On Thu, Mar 23, 2006 at 10:50:38AM +0200, Kari Pahula wrote:
> Restarting crossfire-server will cause any remote players to have their
> connection abrubtly broken and to lose any progress that they've had since
> their logon.  That's not quite what I'd call a smooth upgrade.

I don't know if you are upstream yourself, or if upstream is likely to accept
large patches from you, but there is a real solution to this problem.  I'd say
the problem really is that you cannot upgrade your maps without the players
being disconnected.

First of all, I point out that you will want the newly installed maps to be
usable, so not restarting the server because there are still players on it is
not acceptable.  There are some options to really solve this:
- If you can change the server so that it can use the new maps without a
  restart, that would obviously solve the problem.  You can either do this by
  always looking on disk, so the new maps are found when needed, or in the way
  inetd does it, by rereading config files at SIGHUP.
- You can also do it like ssh: every connection is forked off when
  established.  Then when the server restarts, the connections continue to
  exist.  If you need clients to talk to each other, then this is probably not
  an option.  It also won't work if existing clients need the new maps.
- The coolest approach IMO (but probably not the least error-prone) is to use
  execv's behaviour of keeping fd's open.  It is a huge security design bug
  that this is the default, but the possibility is nice. ;-)  What it means is
  that you can restart the server without losing your connections.  You need
  to tell the new executable about the open file descriptors (for example via
  some temporary file).  Then if started with a "use this temporary file for
  state" option, it reads the file descriptors from there and uses them.

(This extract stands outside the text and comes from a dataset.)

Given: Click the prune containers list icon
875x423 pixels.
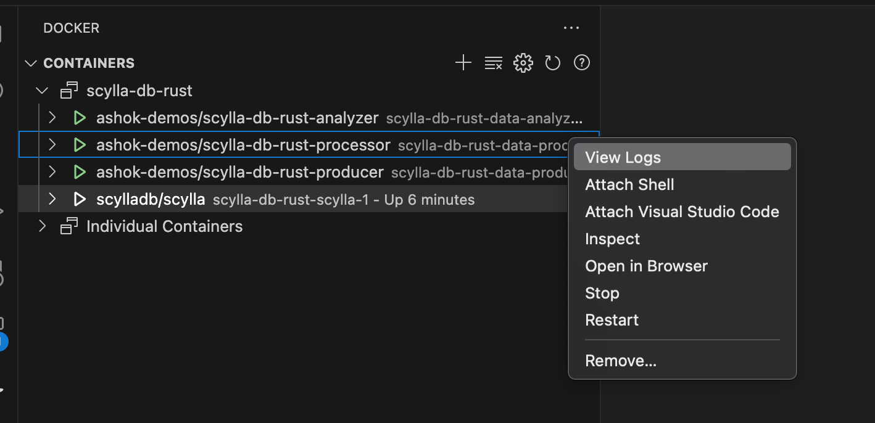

> Is it reasonable to expect users to expect this behavior on upgrading the
> maps?

I don't think so, but it's acceptable if fixing it is not feasable.

> Would it be enough to put in crossfire-maps description that upgrading maps
> will cause the server to restart?

It depends on how you think the package will be used.  I think in most cases
it is better to do the restart, but perhaps you want to add a debconf low
priority question if the user really wants this.  Then the default is to
restart, and people running huge servers which want to keep their clients can
use dpkg-reconfigure and manually restart when it is appropriate for them.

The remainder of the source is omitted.